Each year near the end of October, the music ministry of our church sponsors “Keyboard Praise,” a program featuring ten grand pianos and the organ. Selections include everything from Southern Gospel to classical literature. There is something on the program for almost every musical taste!
One of the all-time favorites which we present each year is “Gospel Travelin,” a collage featuring “On the Jericho Road,” “I’m Just a Poor Wayfarin’ Stranger,” “I Am Bound for the Promised Land,” and “This World is Not My Home.”
Although many people act, live and spend as though that last title isn’t true, the fact is that all of us are what a good friend in Texas once described to me as “tenant farmers with a short-term lease.” This world is not our home. We really are just “passin’ through.” As those who have been redeemed by God’s grace through faith in the Lord Jesus Christ, our permanent residence is in heaven.
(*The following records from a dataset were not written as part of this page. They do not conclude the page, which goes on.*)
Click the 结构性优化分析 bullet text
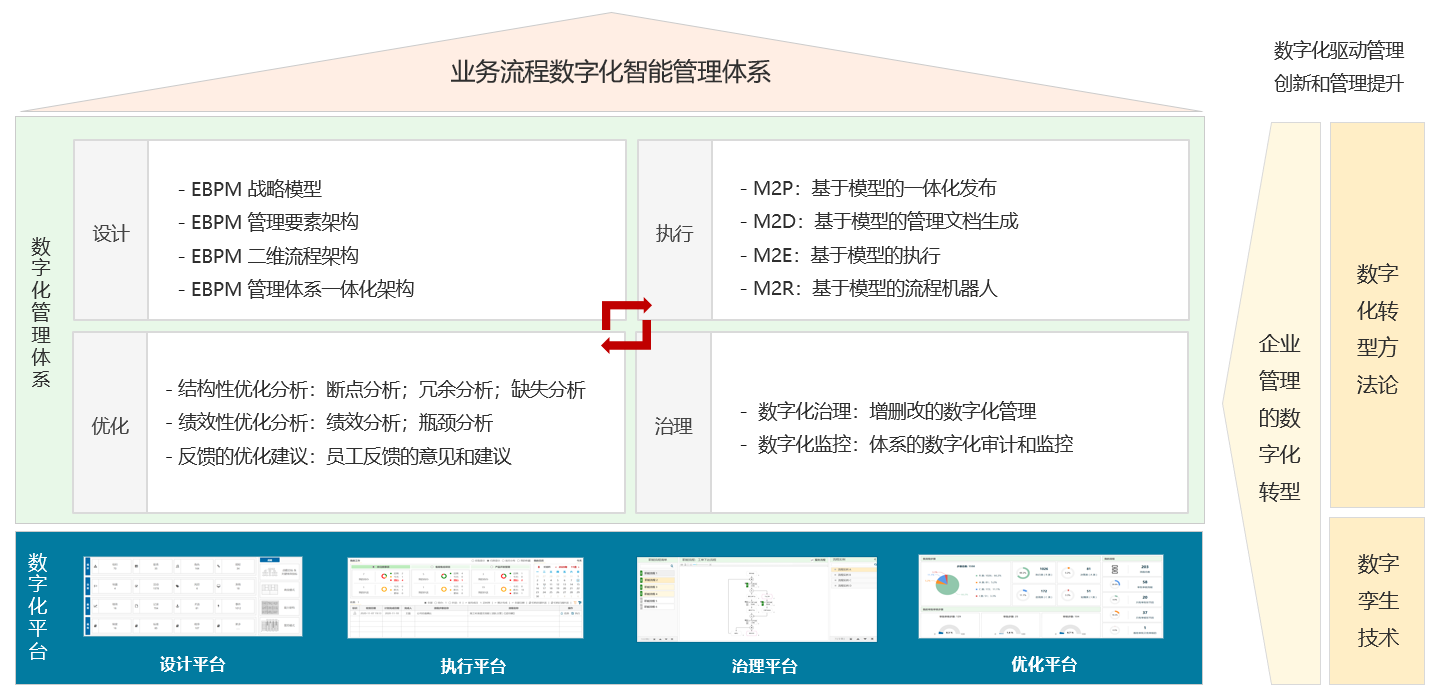1436x693 pixels. click(x=375, y=390)

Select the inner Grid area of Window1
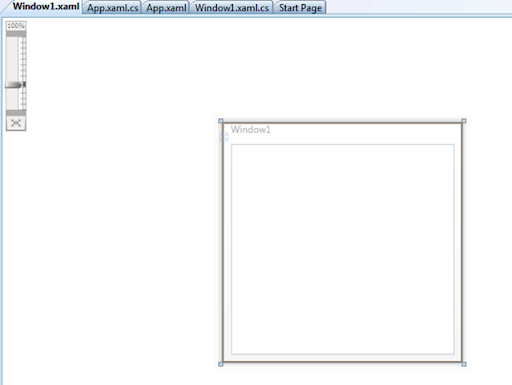(x=343, y=249)
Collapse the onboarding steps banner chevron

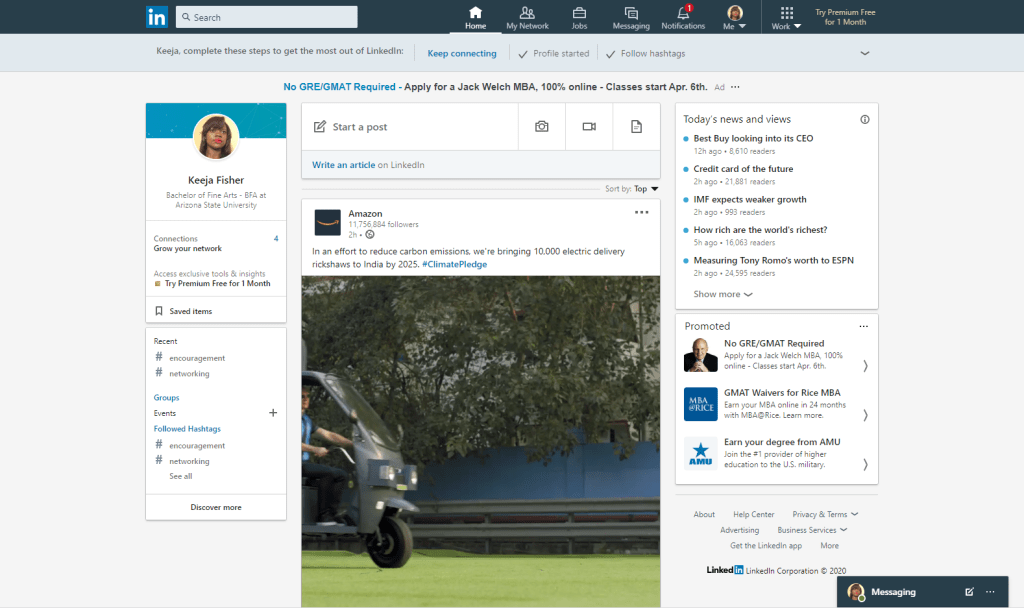[x=865, y=53]
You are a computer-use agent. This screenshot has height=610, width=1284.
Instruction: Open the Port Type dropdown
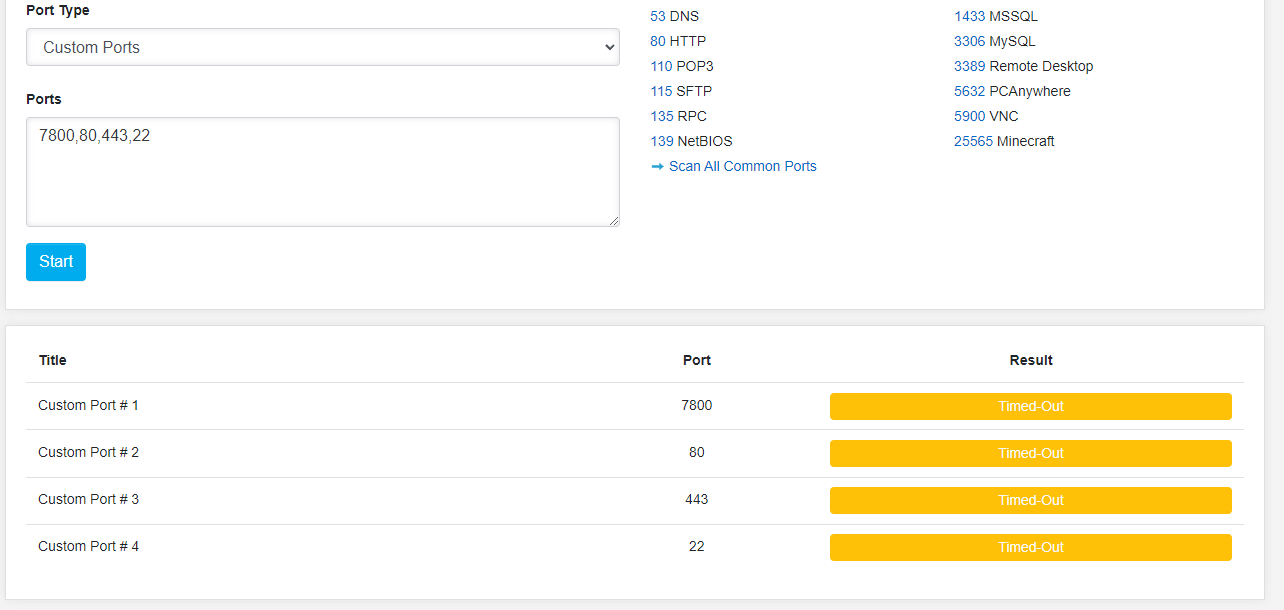coord(322,47)
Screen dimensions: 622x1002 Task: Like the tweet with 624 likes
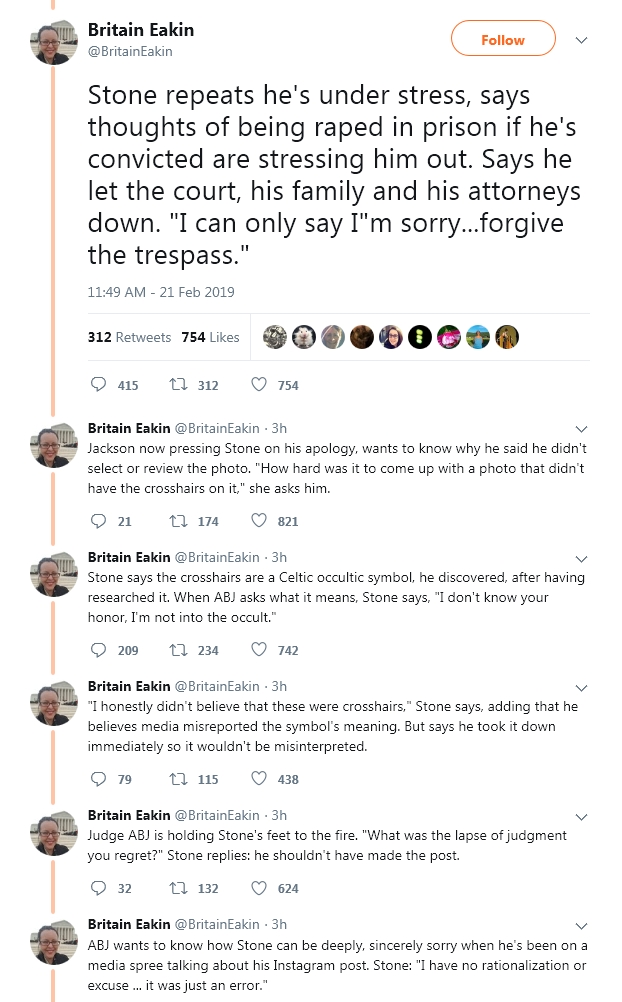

That realization has a definite bearing on our view of finances, material possessions and giving. Joe Battaglia, Vice President of National Sales and Promotion for Communicom Corporation of America, wrote in A New Suit for Lazarus:
One important perspective we’ve lost is that of the vagrant faith: to be given everything, yet own nothing. . . .Being a vagrant contradicts the notion of acquiring things for personal comfort or ownership of those things. . . . Paul emphasized that having little or much money isn’t what makes one rich or poor. Rather, it’s the degree to which we conform to Jesus and understand that God will honor those who recognize that all they own is God’s to use for His purposes. Jesus’ definition of poverty was not about one’s material or economic condition, but about one’s mindset.
That’s why the basic premise underlying the entire “Effective Stewardship” program is that which is expressed in Psalm 24:1 – “The earth is the Lord’s.” It all belongs to God. As managers and stewards, we own absolutely nothing. Our role is to oversee and look after that which belongs to another. Once we understand and accept this truth, it will change our entire lifestyle as every spending decision takes on eternal and everlasting ramifications.
Remember, we are managers and stewards, not owners — “tenant farmers with a short-term lease.”